Ahora bien, también nacieron colectivos muy novedosos, que
podríamos llamar colectivos periféricos,
consagrados al anuncio de la Buena. Ente ellos destacan, cuatro grupos.
Quienes, utilizando un lenguaje moderno, podríamos llamar ‘intelectuales’; a modo de ejemplo, destaca Tirano, un pagano que
dispuso su escuela para que Pablo, expulsado de la sinagoga, pudiera predicar a
judíos y gentiles en Éfeso (Hch 19,8-10).

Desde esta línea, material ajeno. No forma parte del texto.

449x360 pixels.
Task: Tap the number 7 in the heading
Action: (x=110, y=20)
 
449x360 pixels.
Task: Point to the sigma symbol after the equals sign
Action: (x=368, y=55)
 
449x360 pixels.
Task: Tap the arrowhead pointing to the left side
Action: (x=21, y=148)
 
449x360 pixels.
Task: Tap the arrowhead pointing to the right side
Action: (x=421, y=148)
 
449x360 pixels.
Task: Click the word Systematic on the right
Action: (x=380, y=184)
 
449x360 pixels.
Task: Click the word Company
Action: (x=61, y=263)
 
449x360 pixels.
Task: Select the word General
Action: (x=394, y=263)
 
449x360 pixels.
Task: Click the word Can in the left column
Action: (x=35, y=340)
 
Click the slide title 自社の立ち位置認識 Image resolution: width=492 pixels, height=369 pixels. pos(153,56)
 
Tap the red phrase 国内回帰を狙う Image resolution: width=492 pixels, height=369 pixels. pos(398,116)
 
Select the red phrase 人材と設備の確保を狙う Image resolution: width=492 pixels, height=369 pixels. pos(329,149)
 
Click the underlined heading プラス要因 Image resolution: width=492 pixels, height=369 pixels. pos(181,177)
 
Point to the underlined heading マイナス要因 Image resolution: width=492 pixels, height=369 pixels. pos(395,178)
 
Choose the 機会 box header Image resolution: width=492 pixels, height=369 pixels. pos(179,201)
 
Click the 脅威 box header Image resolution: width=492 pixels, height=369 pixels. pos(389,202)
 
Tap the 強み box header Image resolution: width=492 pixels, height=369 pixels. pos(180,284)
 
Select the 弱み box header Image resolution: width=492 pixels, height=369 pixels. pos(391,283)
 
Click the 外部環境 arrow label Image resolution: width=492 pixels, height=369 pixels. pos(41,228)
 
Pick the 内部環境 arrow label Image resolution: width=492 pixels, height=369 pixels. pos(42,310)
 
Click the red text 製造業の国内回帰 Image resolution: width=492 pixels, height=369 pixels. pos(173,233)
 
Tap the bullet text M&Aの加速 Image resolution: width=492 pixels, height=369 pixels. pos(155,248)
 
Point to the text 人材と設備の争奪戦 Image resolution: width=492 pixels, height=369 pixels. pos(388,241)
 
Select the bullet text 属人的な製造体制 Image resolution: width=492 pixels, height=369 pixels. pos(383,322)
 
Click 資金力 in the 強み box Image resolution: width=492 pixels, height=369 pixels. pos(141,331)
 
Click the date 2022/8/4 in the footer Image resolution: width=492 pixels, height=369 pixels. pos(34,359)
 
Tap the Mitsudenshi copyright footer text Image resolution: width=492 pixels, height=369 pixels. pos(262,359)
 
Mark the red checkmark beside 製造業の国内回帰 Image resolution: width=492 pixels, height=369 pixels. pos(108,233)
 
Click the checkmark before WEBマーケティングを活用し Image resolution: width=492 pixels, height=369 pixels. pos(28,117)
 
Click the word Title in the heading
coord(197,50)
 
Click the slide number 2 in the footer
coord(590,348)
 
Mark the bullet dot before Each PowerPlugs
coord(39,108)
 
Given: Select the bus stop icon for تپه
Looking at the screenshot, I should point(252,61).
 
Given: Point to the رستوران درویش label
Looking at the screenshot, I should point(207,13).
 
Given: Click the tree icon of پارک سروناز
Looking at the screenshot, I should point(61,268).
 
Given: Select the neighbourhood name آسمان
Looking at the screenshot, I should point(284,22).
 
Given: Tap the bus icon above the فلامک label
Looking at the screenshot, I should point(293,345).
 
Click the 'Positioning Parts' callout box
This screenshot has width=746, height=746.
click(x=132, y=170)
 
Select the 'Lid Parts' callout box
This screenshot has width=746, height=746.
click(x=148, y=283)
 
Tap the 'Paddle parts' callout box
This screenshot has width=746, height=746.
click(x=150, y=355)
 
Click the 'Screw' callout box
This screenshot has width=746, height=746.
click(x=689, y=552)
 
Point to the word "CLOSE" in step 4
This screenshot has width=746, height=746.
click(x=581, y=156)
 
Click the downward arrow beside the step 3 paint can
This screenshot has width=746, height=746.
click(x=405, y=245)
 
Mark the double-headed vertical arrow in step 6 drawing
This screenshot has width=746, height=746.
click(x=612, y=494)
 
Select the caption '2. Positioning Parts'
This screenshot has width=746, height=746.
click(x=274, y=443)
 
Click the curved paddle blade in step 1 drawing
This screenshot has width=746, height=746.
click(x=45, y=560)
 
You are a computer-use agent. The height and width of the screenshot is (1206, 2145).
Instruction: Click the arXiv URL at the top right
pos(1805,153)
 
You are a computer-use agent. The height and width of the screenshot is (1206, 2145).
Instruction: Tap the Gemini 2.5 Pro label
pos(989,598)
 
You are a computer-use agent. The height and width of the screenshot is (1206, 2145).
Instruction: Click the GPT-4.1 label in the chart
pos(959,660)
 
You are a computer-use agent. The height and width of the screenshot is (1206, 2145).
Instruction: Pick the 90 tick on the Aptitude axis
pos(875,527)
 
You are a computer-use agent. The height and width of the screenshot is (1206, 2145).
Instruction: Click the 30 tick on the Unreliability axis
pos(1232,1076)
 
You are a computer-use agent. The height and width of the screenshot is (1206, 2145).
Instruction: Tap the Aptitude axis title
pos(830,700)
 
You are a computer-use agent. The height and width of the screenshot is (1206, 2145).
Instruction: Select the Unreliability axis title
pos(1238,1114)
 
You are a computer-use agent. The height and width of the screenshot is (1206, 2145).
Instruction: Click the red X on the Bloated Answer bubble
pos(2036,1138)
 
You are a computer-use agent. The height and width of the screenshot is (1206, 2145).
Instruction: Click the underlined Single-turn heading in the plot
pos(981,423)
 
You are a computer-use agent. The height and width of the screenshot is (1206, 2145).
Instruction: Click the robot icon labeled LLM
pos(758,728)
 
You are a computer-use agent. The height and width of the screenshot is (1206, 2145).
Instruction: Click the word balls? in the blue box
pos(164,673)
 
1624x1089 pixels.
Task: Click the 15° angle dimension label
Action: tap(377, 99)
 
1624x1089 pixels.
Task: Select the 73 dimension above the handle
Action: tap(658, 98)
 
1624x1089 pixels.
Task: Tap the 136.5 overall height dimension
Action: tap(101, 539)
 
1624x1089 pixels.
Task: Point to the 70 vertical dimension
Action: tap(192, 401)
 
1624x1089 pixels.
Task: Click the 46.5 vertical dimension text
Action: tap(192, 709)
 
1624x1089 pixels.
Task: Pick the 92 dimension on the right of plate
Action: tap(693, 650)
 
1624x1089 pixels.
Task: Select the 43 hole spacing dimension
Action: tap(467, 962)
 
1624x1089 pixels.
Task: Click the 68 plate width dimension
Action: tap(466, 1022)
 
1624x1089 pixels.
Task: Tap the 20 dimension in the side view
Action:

Un contingente decisivo lo
constituyen las “mujeres”. Cuando
María Magdalena, María la de Santiago y Salomé acudieron al sepulcro para ungir
el cuerpo de Jesús, un joven vestido de blanco les ordenó proclamar el evangelio:
“Id a decir a sus discípulos y a Pedro que (Jesús) irá delante de vosotros a
Galilea” (Mc 16,6-7). El episodio alude a la vida de Jesús, pero también certifica
la relevancia evangelizadora de la mujer; relevancia enfatizada por la mención
de Andrónico y Junia, una mujer, a
quienes Pablo llama: “mis parientes y compañeros de prisión, ilustres entre los
apóstoles, que llegaron a Cristo antes que yo” (Rm 16,7).
Despunta, sin duda,
la presencia de un matrimonio,
Priscila y Aquila, en las tareas de evangelización, quienes además reunían, más
bien dirigían, una Iglesia en su casa (Hch 18,24-26; Rm 16,5).
Sorprende
también el tesón de los cristianos
perseguidos por anunciar el evangelio; así lo hacían quienes sufrieron la
persecución, después de la muerte de Esteban, que predicaron en Antioquía hasta
bautizar a los paganos (Hch 11,19-22).
Dos actitudes caracterizaban a los
evangelizadores, a saber: la confianza
en Dios, pues “la mano del Señor estaba con ellos” (Hch 11,21), y la convicción (parresiatzomai) con que
proclamaban la Buena Nueva (Hch 9,27).